Secondary Outcome Measures

Name	Time	Method
Percentage of Polycythemia Vera Participants Who Achieved Individual Components of Clinical Response at 24 Weeks	Baseline and Week 24 (Cycle 7, Day 1)	The individual components of clinical response included: * Hematocrit (Hct) \< 45% without phlebotomy * Absence of palpable splenomegaly * 50% reduction in spleen size * Platelet count ≤ 400 x 10\^9/L * White blood cell (WBC) count ≤ 10 x 10\^9/L
Percentage of Polycythemia Vera Participants Who Achieved Individual Components of Clinical Response at 36 Weeks	Baseline and Week 36 (Cycle 10, Day 1)	The individual components of clinical response included: * Hematocrit (Hct) \< 45% without phlebotomy * Absence of palpable splenomegaly * 50% reduction in spleen size * Platelet count ≤ 400 x 10\^9/L * White blood cell (WBC) count ≤ 10 x 10\^9/L
Percentage of Polycythemia Vera Participants Who Achieved Individual Components of Clinical Response at 12 Weeks	Baseline and Week 12 (Cycle 4, Day 1)	The individual components of clinical response included: * Hematocrit (Hct) \< 45% without phlebotomy * Absence of palpable splenomegaly * 50% reduction in spleen size * Platelet count ≤ 400 x 10\^9/L * White blood cell (WBC) count ≤ 10 x 10\^9/L
Percentage of Essential Thrombocythemia Participants Who Achieved Individual Components of Clinical Response at 4 Weeks	Baseline and 4 weeks (Cycle 2, Day 1)	The individual components of clinical response included: * Platelet count ≤ 400 x 10\^9/L * White blood cell (WBC) count ≤ 10 x 10\^9/L * 50% reduction in spleen size * Absence of palpable splenomegaly
Percentage of Essential Thrombocythemia Participants Who Achieved Individual Components of Clinical Response at 24 Weeks	Baseline and 24 weeks (Cycle 7, Day 1)	The individual components of clinical response included: * Platelet count ≤ 400 x 10\^9/L * White blood cell (WBC) count ≤ 10 x 10\^9/L * 50% reduction in spleen size * Absence of palpable splenomegaly
Change From Baseline to Week 4 in Polycythemia Vera Symptoms	Baseline and Week 4 (Cycle 2, Day 1)	Patients were asked to rate their symptoms on a scale of 0 (none) to 10 (worse possible) for the prior week giving the worst level of symptoms experienced during the preceding 7 days. A negative change from baseline score indicates improvement in symptoms. For patients with Polycythemia Vera, queried symptoms included fever, itching/pruritus, bone pain and night sweats.

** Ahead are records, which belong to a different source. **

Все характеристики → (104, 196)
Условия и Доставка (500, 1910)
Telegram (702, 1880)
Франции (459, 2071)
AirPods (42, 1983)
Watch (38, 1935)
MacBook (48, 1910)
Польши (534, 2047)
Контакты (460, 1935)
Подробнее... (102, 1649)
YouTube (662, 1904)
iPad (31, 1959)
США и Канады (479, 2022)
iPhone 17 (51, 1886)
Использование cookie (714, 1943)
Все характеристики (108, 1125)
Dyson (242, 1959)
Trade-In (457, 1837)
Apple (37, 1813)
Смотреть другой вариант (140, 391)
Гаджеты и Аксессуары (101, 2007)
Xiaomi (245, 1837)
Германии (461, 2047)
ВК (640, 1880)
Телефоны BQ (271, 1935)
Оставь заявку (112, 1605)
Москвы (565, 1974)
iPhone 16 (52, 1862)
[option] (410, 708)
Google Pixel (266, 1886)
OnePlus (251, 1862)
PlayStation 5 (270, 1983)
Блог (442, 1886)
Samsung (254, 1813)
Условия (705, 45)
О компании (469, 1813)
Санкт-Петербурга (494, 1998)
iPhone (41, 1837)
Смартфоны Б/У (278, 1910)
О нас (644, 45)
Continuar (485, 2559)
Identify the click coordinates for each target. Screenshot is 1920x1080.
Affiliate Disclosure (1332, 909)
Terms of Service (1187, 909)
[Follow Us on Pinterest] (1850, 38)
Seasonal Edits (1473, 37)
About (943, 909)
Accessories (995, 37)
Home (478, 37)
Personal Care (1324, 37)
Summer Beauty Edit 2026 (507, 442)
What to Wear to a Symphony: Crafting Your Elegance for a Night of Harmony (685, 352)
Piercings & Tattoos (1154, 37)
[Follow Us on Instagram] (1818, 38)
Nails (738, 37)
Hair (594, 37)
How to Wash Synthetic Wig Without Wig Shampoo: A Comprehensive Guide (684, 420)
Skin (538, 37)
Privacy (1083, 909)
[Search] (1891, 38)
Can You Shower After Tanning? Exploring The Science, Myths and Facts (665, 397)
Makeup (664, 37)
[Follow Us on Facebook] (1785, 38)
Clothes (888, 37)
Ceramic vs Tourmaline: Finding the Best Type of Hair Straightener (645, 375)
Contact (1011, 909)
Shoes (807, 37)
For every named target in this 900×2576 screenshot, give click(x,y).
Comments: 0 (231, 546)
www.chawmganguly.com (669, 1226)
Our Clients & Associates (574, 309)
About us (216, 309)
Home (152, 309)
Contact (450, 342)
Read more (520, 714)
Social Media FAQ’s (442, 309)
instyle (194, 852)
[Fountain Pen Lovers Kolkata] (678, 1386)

Percentage of Essential Thrombocythemia Participants Who Achieved Individual Components of Clinical Response at 36 Weeks	Baseline and 36 weeks (Cycle 10, Day 1)	The individual components of clinical response included: * Platelet count ≤ 400 x 10\^9/L * White blood cell (WBC) count ≤ 10 x 10\^9/L * 50% reduction in spleen size * Absence of palpable splenomegaly
Change From Baseline to Week 4 in Essential Thrombocythemia Symptoms	Baseline and Week 4 (Cycle 2, Day 1)	Patients were asked to rate their symptoms on a scale of 0 (none) to 10 (worse possible) for the prior week giving the worst level of symptoms experienced during the preceding 7 days. A negative change from baseline score indicates improvement in symptoms. For patients with essential thrombocythemia, queried symptoms included itching/pruritus, bone pain, night sweats, paresthesias (tingling or numbness), and weakness.
Change From Baseline to Week 4 in Health-related Quality of Life	Baseline and Week 4 (Cycle 2, Day 1)	Health-related Quality of Life was assessed using the Global Health Status/Quality of Life Scale of the European Organization for the Research and Treatment of Cancer Quality of Life Questionnaire (EORTC QLQ-C30). This scale ranges from 0 to 100, with higher scores indicating higher quality of life.